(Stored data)
════════════════

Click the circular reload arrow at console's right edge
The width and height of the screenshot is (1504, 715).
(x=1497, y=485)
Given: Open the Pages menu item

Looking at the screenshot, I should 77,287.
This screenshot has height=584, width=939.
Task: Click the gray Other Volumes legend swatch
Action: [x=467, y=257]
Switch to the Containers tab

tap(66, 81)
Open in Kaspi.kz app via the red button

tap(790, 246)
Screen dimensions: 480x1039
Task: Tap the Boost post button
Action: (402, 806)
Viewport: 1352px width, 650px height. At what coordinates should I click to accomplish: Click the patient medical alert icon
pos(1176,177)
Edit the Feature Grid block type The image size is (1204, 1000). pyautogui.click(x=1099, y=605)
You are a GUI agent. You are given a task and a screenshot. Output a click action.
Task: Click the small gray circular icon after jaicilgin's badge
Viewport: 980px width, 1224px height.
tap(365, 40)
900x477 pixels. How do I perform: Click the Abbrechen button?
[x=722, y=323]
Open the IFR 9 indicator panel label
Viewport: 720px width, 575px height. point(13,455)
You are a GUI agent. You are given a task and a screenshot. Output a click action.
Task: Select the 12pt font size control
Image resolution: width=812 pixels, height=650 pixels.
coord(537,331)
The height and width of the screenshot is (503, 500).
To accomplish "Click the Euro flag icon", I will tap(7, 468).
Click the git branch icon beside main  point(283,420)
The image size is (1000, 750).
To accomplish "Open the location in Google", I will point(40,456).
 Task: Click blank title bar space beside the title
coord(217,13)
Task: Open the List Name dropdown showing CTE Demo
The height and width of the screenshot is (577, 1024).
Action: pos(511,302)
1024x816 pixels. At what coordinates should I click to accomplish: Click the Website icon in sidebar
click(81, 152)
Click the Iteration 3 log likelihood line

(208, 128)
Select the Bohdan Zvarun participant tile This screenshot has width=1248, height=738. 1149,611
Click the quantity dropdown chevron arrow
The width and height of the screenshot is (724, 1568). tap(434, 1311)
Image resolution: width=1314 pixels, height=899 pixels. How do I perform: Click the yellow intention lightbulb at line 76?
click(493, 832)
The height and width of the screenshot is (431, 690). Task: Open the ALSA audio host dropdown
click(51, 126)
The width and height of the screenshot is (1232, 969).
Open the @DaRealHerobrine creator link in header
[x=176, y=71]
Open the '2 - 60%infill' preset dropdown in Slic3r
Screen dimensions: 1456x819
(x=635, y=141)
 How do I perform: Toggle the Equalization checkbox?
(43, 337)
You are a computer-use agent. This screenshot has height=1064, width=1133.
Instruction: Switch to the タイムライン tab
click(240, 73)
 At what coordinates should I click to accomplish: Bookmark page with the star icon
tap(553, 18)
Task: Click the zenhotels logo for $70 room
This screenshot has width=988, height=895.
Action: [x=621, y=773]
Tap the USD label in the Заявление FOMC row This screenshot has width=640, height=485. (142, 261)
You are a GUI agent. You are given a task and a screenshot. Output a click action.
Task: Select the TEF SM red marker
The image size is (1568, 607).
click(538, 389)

════════════════

• **What to do**:
The records above need to be duplicated. Keep every word unchanged.

• **Response below**:
Click the circular reload arrow at console's right edge
The width and height of the screenshot is (1504, 715).
(x=1497, y=485)
Given: Open the Pages menu item

Looking at the screenshot, I should 77,287.
This screenshot has height=584, width=939.
Task: Click the gray Other Volumes legend swatch
Action: [x=467, y=257]
Switch to the Containers tab

tap(66, 81)
Open in Kaspi.kz app via the red button

tap(790, 246)
Screen dimensions: 480x1039
Task: Tap the Boost post button
Action: (402, 806)
Viewport: 1352px width, 650px height. At what coordinates should I click to accomplish: Click the patient medical alert icon
pos(1176,177)
Edit the Feature Grid block type The image size is (1204, 1000). pyautogui.click(x=1099, y=605)
You are a GUI agent. You are given a task and a screenshot. Output a click action.
Task: Click the small gray circular icon after jaicilgin's badge
Viewport: 980px width, 1224px height.
tap(365, 40)
900x477 pixels. How do I perform: Click the Abbrechen button?
[x=722, y=323]
Open the IFR 9 indicator panel label
Viewport: 720px width, 575px height. point(13,455)
You are a GUI agent. You are given a task and a screenshot. Output a click action.
Task: Select the 12pt font size control
Image resolution: width=812 pixels, height=650 pixels.
coord(537,331)
The height and width of the screenshot is (503, 500).
To accomplish "Click the Euro flag icon", I will tap(7, 468).
Click the git branch icon beside main  point(283,420)
The image size is (1000, 750).
To accomplish "Open the location in Google", I will point(40,456).
 Task: Click blank title bar space beside the title
coord(217,13)
Task: Open the List Name dropdown showing CTE Demo
The height and width of the screenshot is (577, 1024).
Action: pos(511,302)
1024x816 pixels. At what coordinates should I click to accomplish: Click the Website icon in sidebar
click(81, 152)
Click the Iteration 3 log likelihood line

(208, 128)
Select the Bohdan Zvarun participant tile This screenshot has width=1248, height=738. 1149,611
Click the quantity dropdown chevron arrow
The width and height of the screenshot is (724, 1568). tap(434, 1311)
Image resolution: width=1314 pixels, height=899 pixels. How do I perform: Click the yellow intention lightbulb at line 76?
click(493, 832)
The height and width of the screenshot is (431, 690). Task: Open the ALSA audio host dropdown
click(51, 126)
The width and height of the screenshot is (1232, 969).
Open the @DaRealHerobrine creator link in header
[x=176, y=71]
Open the '2 - 60%infill' preset dropdown in Slic3r
Screen dimensions: 1456x819
(x=635, y=141)
 How do I perform: Toggle the Equalization checkbox?
(43, 337)
You are a computer-use agent. This screenshot has height=1064, width=1133.
Instruction: Switch to the タイムライン tab
click(240, 73)
 At what coordinates should I click to accomplish: Bookmark page with the star icon
tap(553, 18)
Task: Click the zenhotels logo for $70 room
This screenshot has width=988, height=895.
Action: [x=621, y=773]
Tap the USD label in the Заявление FOMC row This screenshot has width=640, height=485. (142, 261)
You are a GUI agent. You are given a task and a screenshot. Output a click action.
Task: Select the TEF SM red marker
The image size is (1568, 607).
click(538, 389)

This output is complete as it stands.